## 課題一覧
1. 飴づくりの会社をめぐる対談の文章のうち、「父の代になると、甘いものを作」を含むところから始めて「ブレス化」を進めたわけです。」のところで止め、その範囲を一字も変えずに出力してください。
2. 飴づくりの会社をめぐる対談の文章を、示されている最後の文の後から引き継いで書き進めてください。

++++ 提示された文章 ++++

宇佐美 本当にドラマの世界と同じで、祖父と職人さんは食事をする場所も食べるものも違う。たぶん薄給だったと思いますが、「自分たちも頑張れば、いずれは祖父のような生活ができる」と考えて職人さんは働いていたのでしょう。だから、辞めていく人には退職金の代わりに飴を切るはさみを1丁渡す。そういう時代だったようです。

「ありがとう」と書かれた仕込飴。図柄は絵よりも文字の方が難しいと言われている。直径2cmほどの飴の中にありがとうの5文字を作るのは容易ではない。(写真:大丸本舗)

 父の代になると、甘いものを作れば売れる時代で、ものすごく儲かったらしい。11人の職人さんが働いていたそうです。職人さんはそれぞれ俺流のやり方があって、しょっちゅうぶつかる。あるとき、それぞれ独立したらどうかと提案した。ニッキ飴が得意な職人さんにはニッキ飴の工場を、「仕込飴」(一般的に言われる「金太郎飴」)が得意な職人さんには仕込飴の工場を、という具合です。今で言うところの「ファブレス化」を進めたわけです。

三反田 なるほど。宇佐美さんは、いつから会社の経営に?

宇佐美 私は東京の企画会社に勤めていました。それで26年前にサラリーマンを辞めて、27歳で3代目として戻り、36歳で社長に就任しました。大丸本舗のほかに、お客さんのOEM品として飴の商品を提案するロングランという企画会社を持っています。

 私自身は全くモノが作れないので、自分が子供のころから一緒に働いてきた職人さんや、その息子さんたちと一緒に取り組んでいます。例えば、仕込飴でゆるキャラ、企業ロゴなどのノベルティ、周年記念品、テーマパーク用の飴を作らせていただいています。

 名古屋という街は閉鎖的なところがあって、ほかの地域から見知らぬ人が問い合わせても、お菓子メーカーは直接取引を嫌がるんです。だから、東京にパイプを持つ弊社が間に入って、この企画はこちらの工場で、その企画はあちらの工場でと提案をしています。まさにお菓子のコーディネート役をさせていただいています。

++++ データ一覧 ++++

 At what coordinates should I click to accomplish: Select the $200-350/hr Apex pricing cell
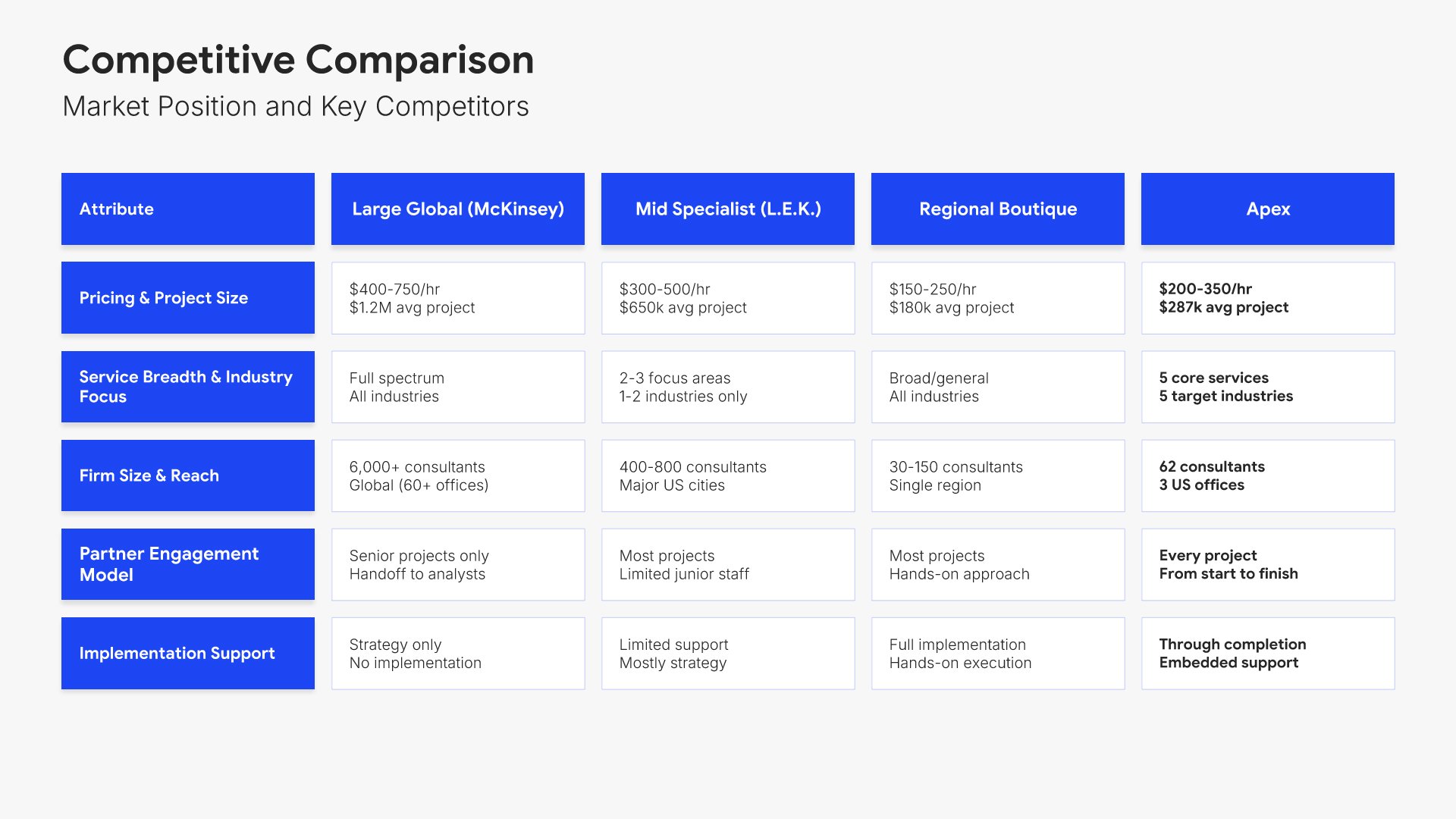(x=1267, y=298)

++++
++++ データ一覧 ++++

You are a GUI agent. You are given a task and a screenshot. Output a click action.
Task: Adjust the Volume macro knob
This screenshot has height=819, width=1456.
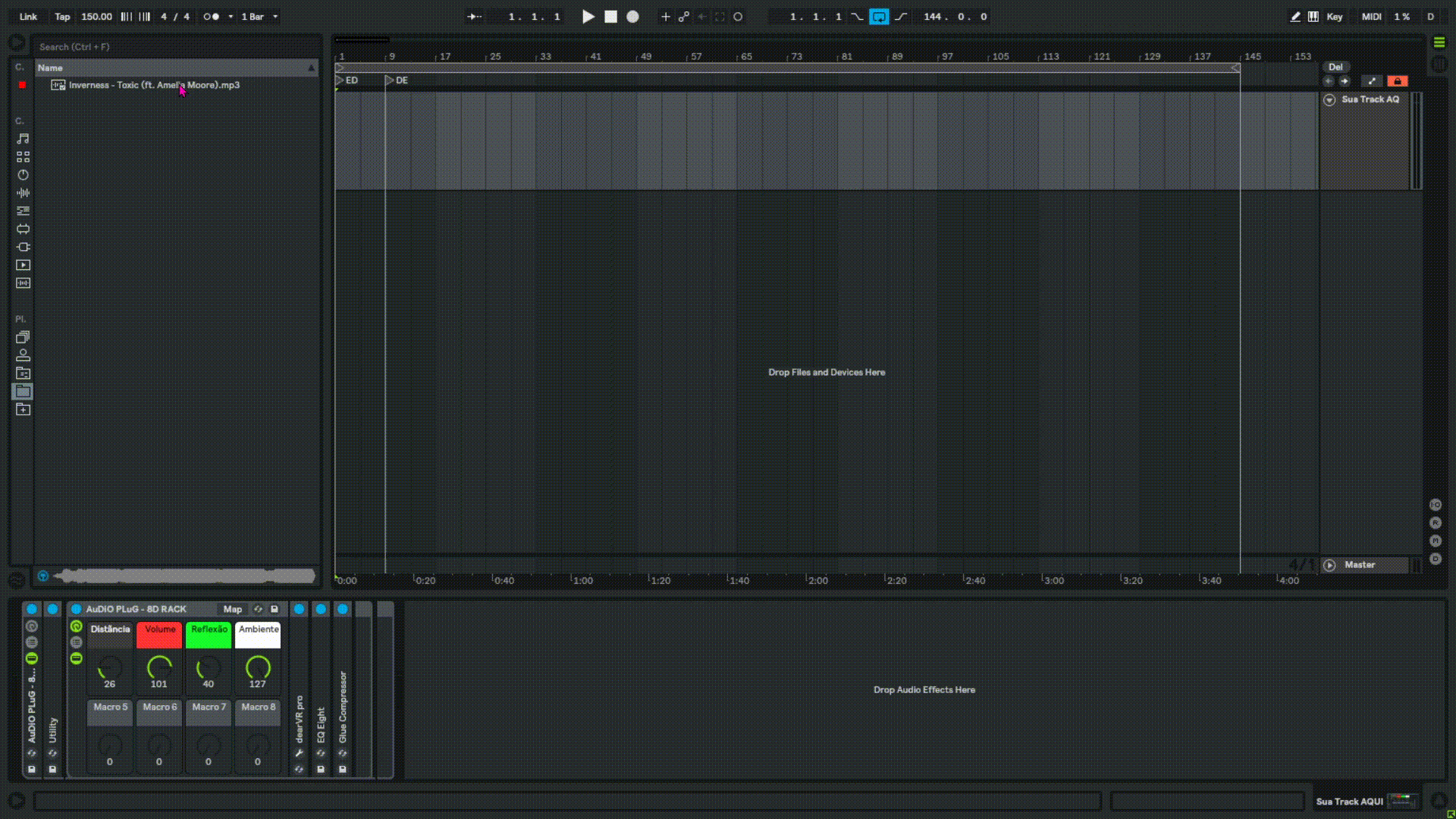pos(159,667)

++++

## 課題ごとの出力
1.
父の代になると、甘いものを作れば売れる時代で、ものすごく儲かったらしい。11人の職人さんが働いていたそうです。職人さんはそれぞれ俺流のやり方があって、しょっちゅうぶつかる。あるとき、それぞれ独立したらどうかと提案した。ニッキ飴が得意な職人さんにはニッキ飴の工場を、「仕込飴」(一般的に言われる「金太郎飴」)が得意な職人さんには仕込飴の工場を、という具合です。今で言うところの「ファブレス化」を進めたわけです。

2.
 飴屋という看板を掲げつつ、実は企画品でビスケットを使ったり、キャラメル、あられなどを活用したりして商品化しています。最低ロットは弊社で買い取らせていただきます。そしてオリジナル包装材も用意します。ですから、工場サイドではロスがありません。中小企業が、それぞれ営業担当者を多く抱えて、クルマでぐるぐる回る時代ではないと思います。お互いの経営資源を活用すればいいと思うのです。弊社が飴以外の営業や企画を代行して、地域が活性化できたらいいなと考えています。

宇佐美 能基(うさみ・やすき)
1961年2月にお菓子メーカーの集積地である名古屋の西区で出生。大学卒業後、東京の企画会社にて5年半勤める。27歳の時に結婚を機に退職し大正13年創業の大丸本舗に入社。業務は倉庫での出荷業務、トラックに乗り集配作業より始め、職人さんへの発注、営業を経て36歳にて3代目社長に就任。販路は全国にあるが、東京を中心に販売先を広げ、現在は米国(特にハワイ)、中国、香港、台湾、シンガポール、ベトナムなどの海外にも輸出。また、企画を活かした販売を主に展開中。現在に至る。(写真:加藤 康)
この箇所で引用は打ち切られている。